Today, it is different—not only do you welcome the possibility of caching on multiple machines, but you also demand an ad hoc layer to do the hard work of data synchronization and retrieval. This is referred to as a distributed caching system.

Features of a Distributed Cache


As mentioned, lack of scalability is the fundamental problem addressed by a distributed cache. Compared to a classic database, a distributed cache is much easier and cheaper to scale and replicate. It is not coincidental that there is a growing interest in NoSQL solutions, which are essentially distributed stores that can be easily and effectively scaled horizontally. Ultimately, a distributed cache and most NoSQL frameworks offer nearly the same set of features.

High Availability


Commonly based on a cluster of cache servers, distributed cache gains scalability through the addition of new servers and high availability (H/A) through replication of the content on each server. If one cache server goes down, no data is lost because another copy on another server is immediately available to the application.

Although high availability remains a natural attribute of a distributed caching system, the real effectiveness of replication has to be measured against the real behavior of the application. Replication is great for applications that do a lot of reads. As you add more servers, you add more read capacity to your cache cluster and improve the responsiveness and availability of the application.

At the same time, a heavily replicated cache is not desirable for write-intensive applications.

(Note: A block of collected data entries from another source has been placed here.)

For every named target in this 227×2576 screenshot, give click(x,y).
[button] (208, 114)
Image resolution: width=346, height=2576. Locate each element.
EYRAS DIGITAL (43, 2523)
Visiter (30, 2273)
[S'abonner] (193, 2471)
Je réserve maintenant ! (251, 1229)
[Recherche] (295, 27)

If the application updates the cache frequently, maintaining multiple synchronized copies of the data becomes ineffective.

Topology


The topology of the distributed cache plays an important role in determining its success. There are two main topologies: the replicated cache and the partitioned cache.

In a replicated cache topology, the various servers in the cluster hold a private copy of the data. In this way, the reliability is high and users never experience loss of data, even when a server goes down. This cache topology is excellent for read-intensive apps, but it turns into overhead for write-intensive applications.

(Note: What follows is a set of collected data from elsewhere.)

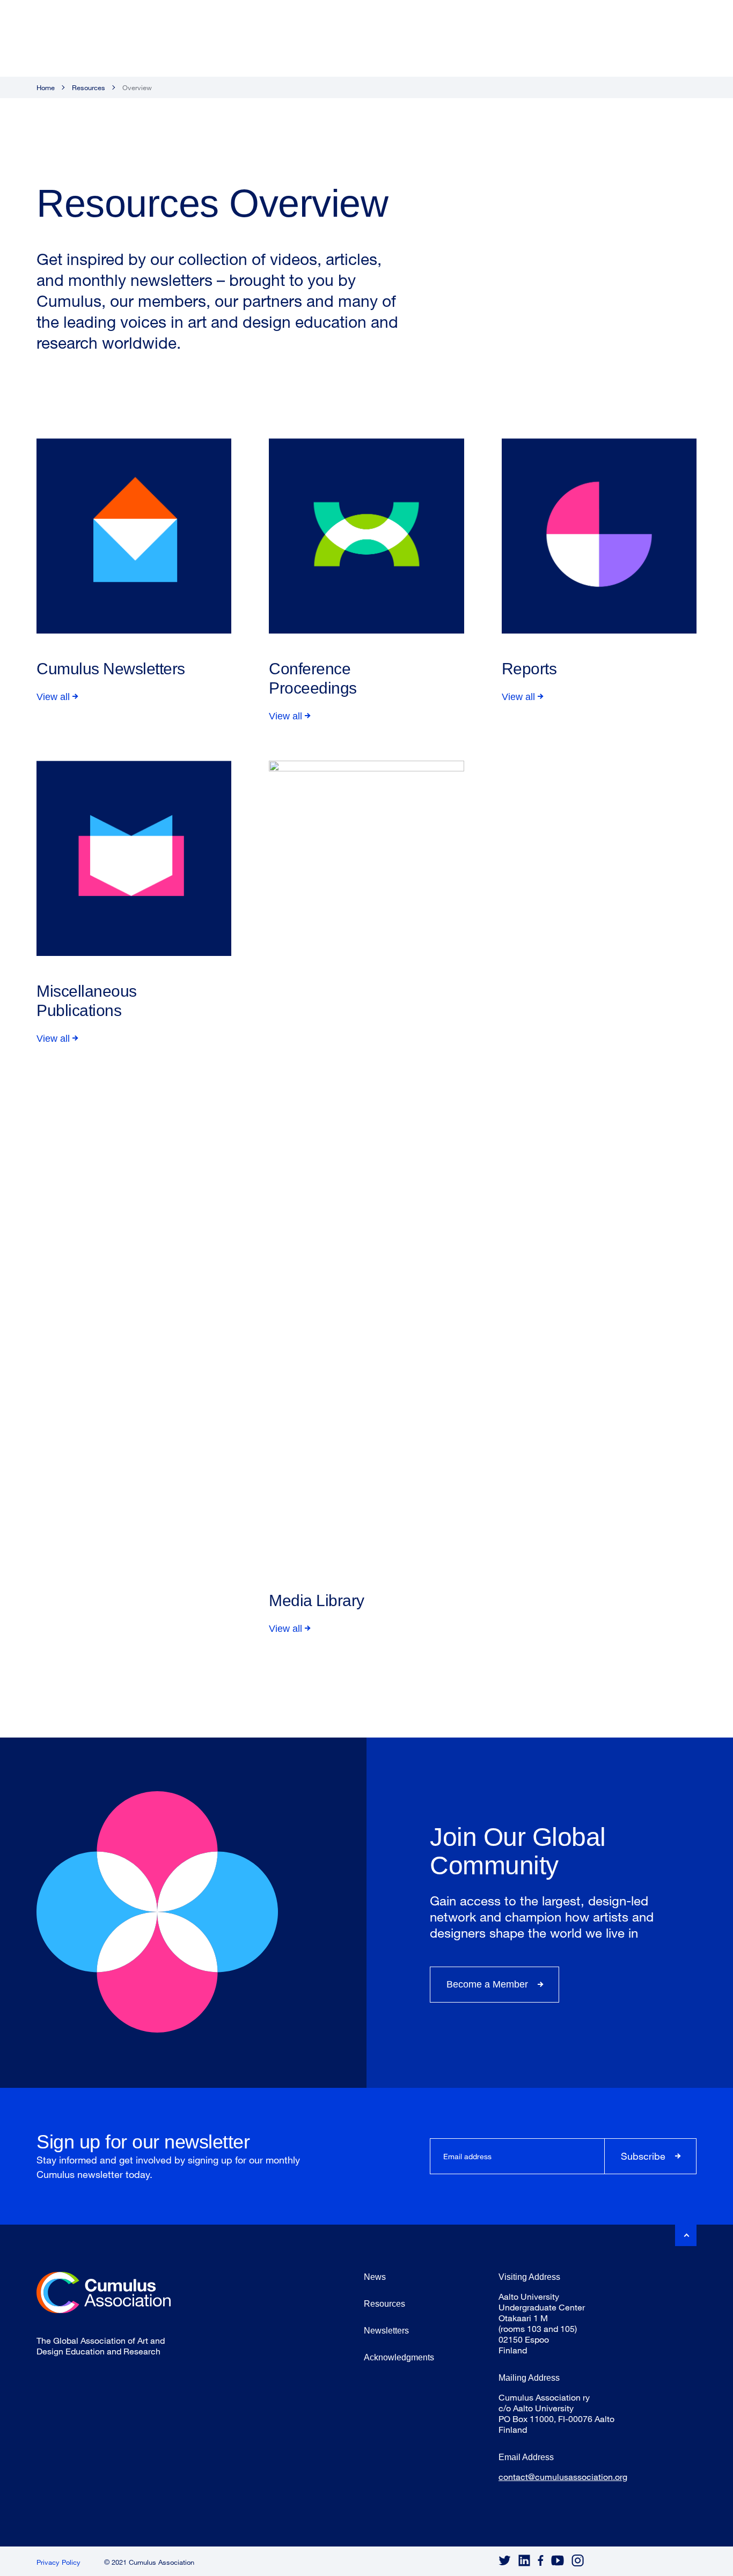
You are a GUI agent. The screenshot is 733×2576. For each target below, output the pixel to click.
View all (53, 696)
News (375, 2276)
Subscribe (643, 2156)
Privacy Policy (58, 2562)
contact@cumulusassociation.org (563, 2476)
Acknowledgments (399, 2357)
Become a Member (487, 1984)
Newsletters (386, 2330)
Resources (88, 87)
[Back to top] (686, 2235)
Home (45, 87)
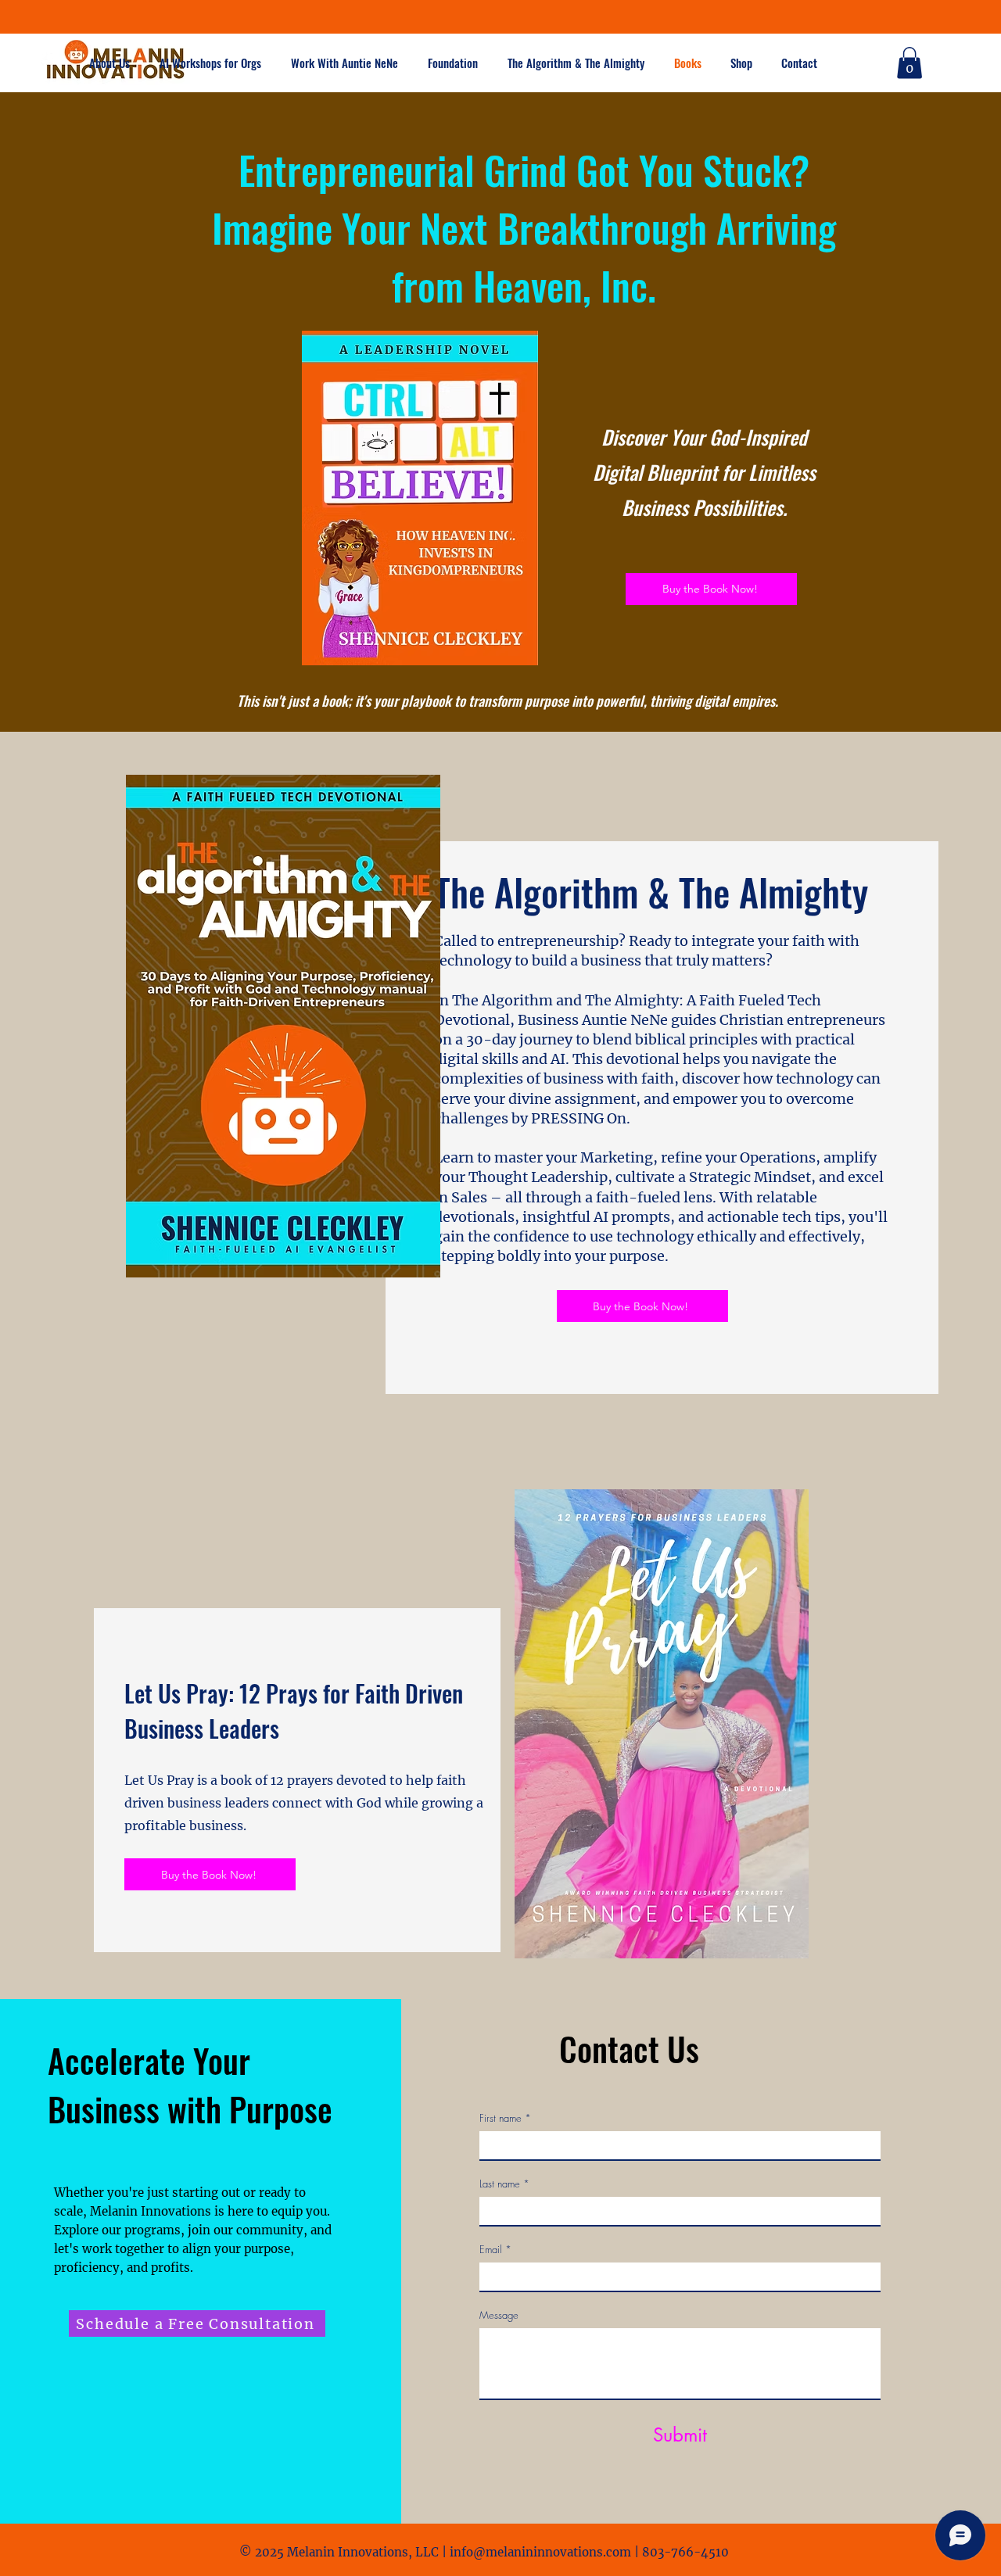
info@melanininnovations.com (540, 2552)
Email (495, 2249)
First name (505, 2118)
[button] (347, 62)
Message (498, 2315)
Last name (504, 2184)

In a partitioned cache topology, the entire content of the cache is partitioned among the various servers. This design represents a good compromise between availability and performance. This is the first option to consider in scenarios where read/write operations are balanced.

A popular variation of this topology privileges high availability and is often referred to as partitioned cache with H/A. In this case, each partition is also replicated and servers contain their regular data partition plus a copy of another partition.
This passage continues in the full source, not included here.